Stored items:
-------------------------
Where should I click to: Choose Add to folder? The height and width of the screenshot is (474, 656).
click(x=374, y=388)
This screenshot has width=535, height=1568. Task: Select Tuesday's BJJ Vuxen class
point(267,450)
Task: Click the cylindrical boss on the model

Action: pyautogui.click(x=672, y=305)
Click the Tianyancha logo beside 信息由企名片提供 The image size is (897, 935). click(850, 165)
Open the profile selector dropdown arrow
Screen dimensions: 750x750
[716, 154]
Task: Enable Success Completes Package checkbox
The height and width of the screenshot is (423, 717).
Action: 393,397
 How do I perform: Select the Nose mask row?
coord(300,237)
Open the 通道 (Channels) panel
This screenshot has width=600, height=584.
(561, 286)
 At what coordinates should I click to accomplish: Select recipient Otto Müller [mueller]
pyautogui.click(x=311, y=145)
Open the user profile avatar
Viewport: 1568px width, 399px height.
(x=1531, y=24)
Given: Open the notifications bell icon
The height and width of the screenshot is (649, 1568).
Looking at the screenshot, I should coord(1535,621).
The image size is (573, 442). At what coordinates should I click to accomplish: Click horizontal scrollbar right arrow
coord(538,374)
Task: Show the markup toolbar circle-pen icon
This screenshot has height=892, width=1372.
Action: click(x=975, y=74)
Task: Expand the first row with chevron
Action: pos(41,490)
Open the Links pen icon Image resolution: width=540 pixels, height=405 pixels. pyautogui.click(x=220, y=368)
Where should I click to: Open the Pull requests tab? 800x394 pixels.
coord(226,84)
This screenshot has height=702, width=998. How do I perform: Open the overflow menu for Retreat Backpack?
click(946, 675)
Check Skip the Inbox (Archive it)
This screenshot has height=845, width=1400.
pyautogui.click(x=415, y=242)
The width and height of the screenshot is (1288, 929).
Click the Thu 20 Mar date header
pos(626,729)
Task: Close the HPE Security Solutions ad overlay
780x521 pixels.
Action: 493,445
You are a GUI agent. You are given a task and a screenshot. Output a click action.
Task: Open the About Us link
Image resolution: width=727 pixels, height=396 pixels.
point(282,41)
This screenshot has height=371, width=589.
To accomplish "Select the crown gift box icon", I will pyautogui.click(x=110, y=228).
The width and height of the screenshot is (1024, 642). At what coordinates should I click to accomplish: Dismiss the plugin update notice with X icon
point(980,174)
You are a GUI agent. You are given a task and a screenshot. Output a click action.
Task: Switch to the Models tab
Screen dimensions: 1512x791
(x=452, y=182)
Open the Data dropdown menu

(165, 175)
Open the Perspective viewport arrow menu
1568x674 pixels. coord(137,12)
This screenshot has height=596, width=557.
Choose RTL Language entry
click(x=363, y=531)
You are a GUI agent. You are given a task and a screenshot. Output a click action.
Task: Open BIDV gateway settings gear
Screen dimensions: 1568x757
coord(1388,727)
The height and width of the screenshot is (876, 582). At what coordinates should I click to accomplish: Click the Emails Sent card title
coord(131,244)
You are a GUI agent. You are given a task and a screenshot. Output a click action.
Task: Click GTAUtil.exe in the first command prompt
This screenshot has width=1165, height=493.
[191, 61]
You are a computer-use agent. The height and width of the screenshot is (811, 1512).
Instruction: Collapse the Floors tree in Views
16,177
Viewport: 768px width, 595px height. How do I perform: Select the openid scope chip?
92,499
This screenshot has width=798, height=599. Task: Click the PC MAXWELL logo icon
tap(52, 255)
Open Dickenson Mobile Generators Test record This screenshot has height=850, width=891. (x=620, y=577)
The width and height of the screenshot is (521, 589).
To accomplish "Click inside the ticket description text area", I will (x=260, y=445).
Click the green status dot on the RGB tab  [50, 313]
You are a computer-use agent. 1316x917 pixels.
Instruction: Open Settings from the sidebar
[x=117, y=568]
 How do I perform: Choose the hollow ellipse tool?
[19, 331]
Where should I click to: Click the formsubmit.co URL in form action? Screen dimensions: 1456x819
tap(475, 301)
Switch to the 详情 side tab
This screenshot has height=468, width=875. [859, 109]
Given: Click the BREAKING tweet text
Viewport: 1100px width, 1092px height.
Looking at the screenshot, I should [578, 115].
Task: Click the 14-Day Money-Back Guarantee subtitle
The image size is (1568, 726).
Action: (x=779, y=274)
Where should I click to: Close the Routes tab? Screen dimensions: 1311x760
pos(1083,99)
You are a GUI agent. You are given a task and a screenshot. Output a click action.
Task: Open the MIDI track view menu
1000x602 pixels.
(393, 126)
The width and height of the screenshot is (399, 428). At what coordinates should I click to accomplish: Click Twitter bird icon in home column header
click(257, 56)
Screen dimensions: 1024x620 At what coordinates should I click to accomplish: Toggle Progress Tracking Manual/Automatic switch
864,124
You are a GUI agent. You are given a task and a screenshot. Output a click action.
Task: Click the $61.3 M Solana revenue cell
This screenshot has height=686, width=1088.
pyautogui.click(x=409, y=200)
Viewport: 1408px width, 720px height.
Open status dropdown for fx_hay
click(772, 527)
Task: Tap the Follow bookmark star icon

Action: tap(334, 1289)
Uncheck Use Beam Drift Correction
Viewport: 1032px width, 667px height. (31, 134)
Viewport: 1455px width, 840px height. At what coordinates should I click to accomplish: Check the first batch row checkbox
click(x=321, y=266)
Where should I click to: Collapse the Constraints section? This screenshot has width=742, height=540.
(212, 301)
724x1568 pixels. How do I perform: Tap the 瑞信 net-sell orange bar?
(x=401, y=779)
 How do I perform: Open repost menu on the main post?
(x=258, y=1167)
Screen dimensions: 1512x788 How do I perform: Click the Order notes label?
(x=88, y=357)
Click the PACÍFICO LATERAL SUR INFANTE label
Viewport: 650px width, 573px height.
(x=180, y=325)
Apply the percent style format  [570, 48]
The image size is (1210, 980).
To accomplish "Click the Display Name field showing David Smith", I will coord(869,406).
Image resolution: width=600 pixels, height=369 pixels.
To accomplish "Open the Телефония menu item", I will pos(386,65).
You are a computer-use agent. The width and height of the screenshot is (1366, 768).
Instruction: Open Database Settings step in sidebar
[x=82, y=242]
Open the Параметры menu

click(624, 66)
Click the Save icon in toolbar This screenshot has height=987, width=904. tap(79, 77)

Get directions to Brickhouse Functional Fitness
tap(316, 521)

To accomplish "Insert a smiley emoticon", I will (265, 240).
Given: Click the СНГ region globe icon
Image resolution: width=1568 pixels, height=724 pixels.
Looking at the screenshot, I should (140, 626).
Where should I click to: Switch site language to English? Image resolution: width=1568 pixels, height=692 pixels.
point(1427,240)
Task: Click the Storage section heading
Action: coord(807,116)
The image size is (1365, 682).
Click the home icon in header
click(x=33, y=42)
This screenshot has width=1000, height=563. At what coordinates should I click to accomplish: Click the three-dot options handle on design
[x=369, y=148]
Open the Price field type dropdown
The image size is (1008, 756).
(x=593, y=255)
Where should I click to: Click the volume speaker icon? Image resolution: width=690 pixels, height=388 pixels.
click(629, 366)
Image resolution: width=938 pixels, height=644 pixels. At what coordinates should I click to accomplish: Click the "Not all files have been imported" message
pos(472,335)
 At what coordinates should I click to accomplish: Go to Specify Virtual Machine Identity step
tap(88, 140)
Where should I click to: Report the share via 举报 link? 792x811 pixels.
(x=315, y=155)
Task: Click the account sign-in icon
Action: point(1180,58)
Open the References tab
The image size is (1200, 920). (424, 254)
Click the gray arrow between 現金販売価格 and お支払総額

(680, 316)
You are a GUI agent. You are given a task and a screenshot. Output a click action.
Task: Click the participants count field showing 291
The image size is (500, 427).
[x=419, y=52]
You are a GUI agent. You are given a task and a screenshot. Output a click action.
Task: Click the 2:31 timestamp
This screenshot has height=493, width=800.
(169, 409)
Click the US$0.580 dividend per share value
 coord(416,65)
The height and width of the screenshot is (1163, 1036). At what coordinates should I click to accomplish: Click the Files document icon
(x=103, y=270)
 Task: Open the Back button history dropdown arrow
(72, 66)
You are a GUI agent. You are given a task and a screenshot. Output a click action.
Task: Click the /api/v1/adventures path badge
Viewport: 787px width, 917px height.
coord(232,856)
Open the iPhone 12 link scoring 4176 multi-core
-------------------------
Each line of the entries above that contains "computer" must be copied into the answer.

» Answer to this exercise:
You are a computer-use agent. The height and width of the screenshot is (811, 1512).
You are a computer-use agent. 1316x917 pixels.
You are a computer-use agent. The width and height of the screenshot is (1366, 768).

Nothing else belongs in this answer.